The issue of women, mothers, and work has received a lot of attention in recent headlines: which women have the choice to "lean in," try to "have it all," or find some balance that best fits their lives? Just how far can a mother (or father!) lean in when holding a small child without toppling over, and what kind of work policies permit more choice in these matters?
Patricia Boling, Associate Professor of Political Science at Purdue University, dove into these questions as she researched fertility rates, parental leave policies, and child-care options in three different countries. Fertility rates - more easily understood as the average number of children a woman has in her lifetime - are an important driver in adjustments to national work-family policies. France, Germany, and Japan have all faced low fertility rates. This is not necessarily a state concern about women choosing fewer children; rather, the concern here is usually about the economics of supporting an aging population with a decreasing working-age population.
France tackled the issue of declining fertility rates at the turn of the last century, and its pronatalist policies and outcomes may offer some guidance to nations looking to impact their declining populations. The long-standing French policies that support child rearing include a 3-year long gender neutral paid leave, free public school for toddlers, and tax incentives for additional children. Germany followed suit in 2007 by offering a year of paid leave and an increase in state child-care spaces for 1-year-olds. Japan has been adjusting family policies, known as "Angel Plans," since the 1990s, increasing dual-partner leave time, compensation, and supporting child-care programs.
These all sound great, but just how successful have they been? As Professor Boling points out, national work-family policies matter, but no country is a blank slate. Many factors influence a woman's choice to have children: their culture, the political economy of the labor force, gender wage gaps, and the practical impact parental leave has on career choices. The success of work-family policies is often constrained by these factors as well. Institutional capacities, the tradition of administrative political action, the relationship between national policies and local implementation, and the traditions of businesses as political actors and their relationship with training and expectations from employees also impact how these policies play out.
France has experienced some successes with its policies, though
challenges remain with the gender balance of parental leave. The long
parental leave offers low pay for the parent who chooses to take it, and there are only 11 days of specified paid
paternity leave. As a result, women often take repeated leaves and stay in low-skilled jobs with little chance for advancement. While fathers could conceivably take the longer leave, the incentive structure and labor force economy are such that the "gender neutral" leave is in-name-only. Germany's adoption of child-care policies has a strong correlation with geography and history: the former East Germany has high rates of toddlers attending child-care, while the West and South have lower rates and a cultural aversion to mothers who do not stay home with their young children. Japan is more challenged by a number of institutional factors. It has the largest "mommy penalty" in the world: the gendered wage gap between women, men, and mothers. Businesses expect loyalty from employees and are hesitant to invest training in women of childbearing age. These same businesses play a major role in political processes, and may limit the success of attempts to adjust practices.

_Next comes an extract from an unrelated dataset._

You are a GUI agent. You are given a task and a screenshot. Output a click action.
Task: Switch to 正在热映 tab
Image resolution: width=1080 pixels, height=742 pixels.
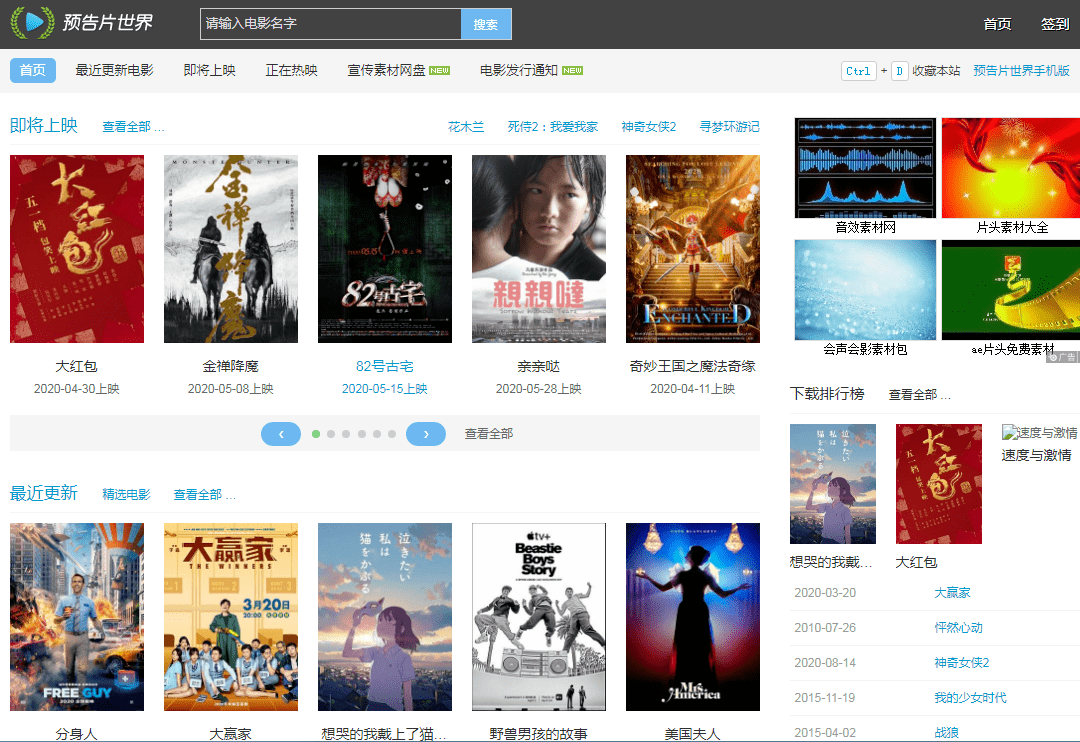tap(291, 70)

The lessons to be learned about work-family policies are still developing, as nations around the world continue to shape their responses to declining fertility rates. Professor Boling's discussion was a brief insight into a book currently underway. As our own national conversation continues about leaning in, stepping out, having what we can or want, it is worthwhile to keep our eyes open to other nations and their approaches to women, work, and family.
Valerie Kane is an MPP Candidate at the Harvard Kennedy School.